» **REQUIREMENT**
Instruction for the entries that follow: retype exactly the lines from the line with "Task: Click the ARP 欺骗防御 item icon" to the line with "The image size is (1389, 868).", both included, and omit all others.
═══ PROVIDED RECORDS ═══
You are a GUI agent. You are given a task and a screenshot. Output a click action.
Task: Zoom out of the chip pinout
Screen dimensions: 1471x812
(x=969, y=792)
═══
═══ PROVIDED RECORDS ═══
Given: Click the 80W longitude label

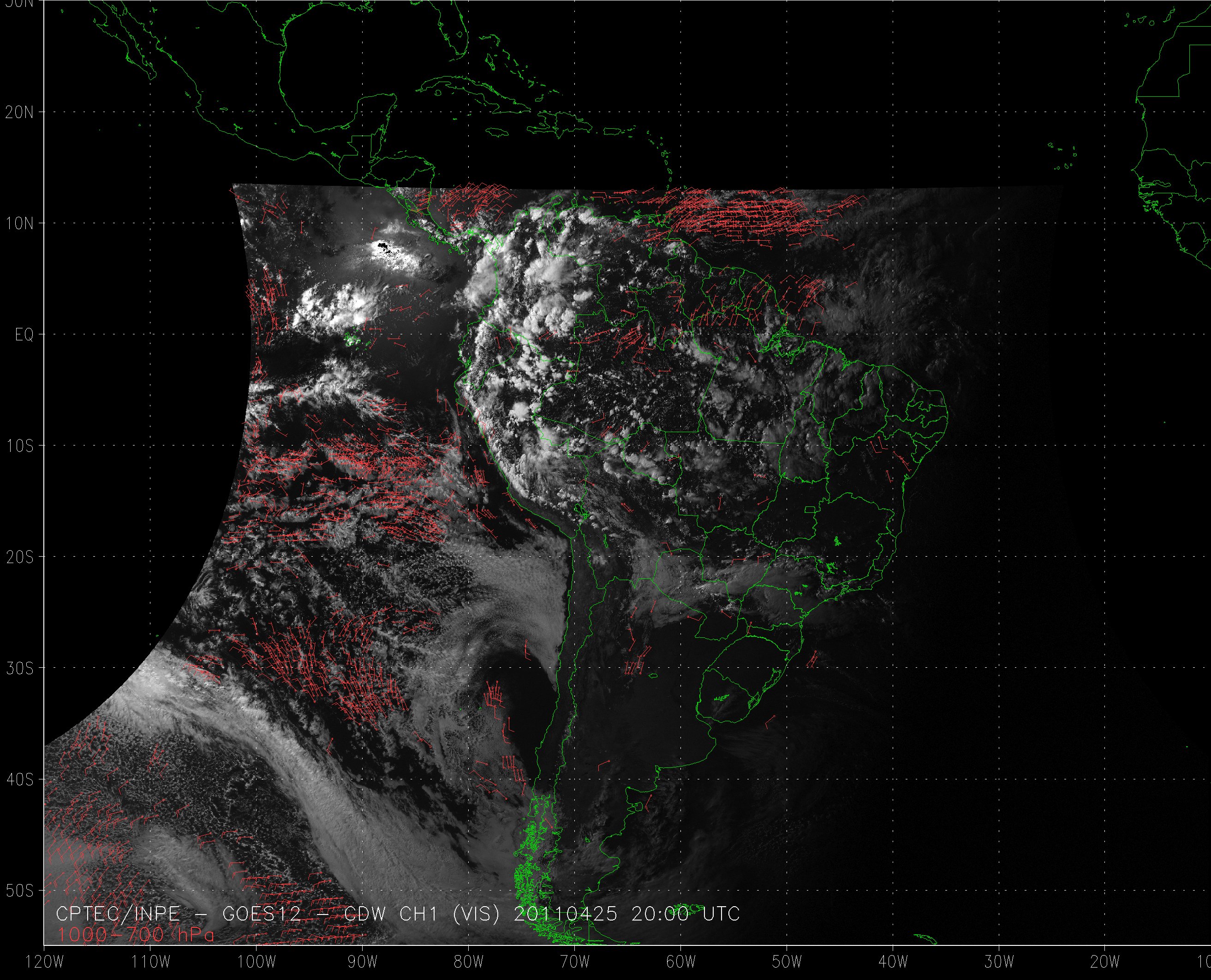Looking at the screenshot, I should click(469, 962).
═══
═══ PROVIDED RECORDS ═══
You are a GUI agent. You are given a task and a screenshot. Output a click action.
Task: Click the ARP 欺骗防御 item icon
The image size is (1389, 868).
═══
» **TASK RESPONSE**
Task: Click the ARP 欺骗防御 item icon
The image size is (1389, 868).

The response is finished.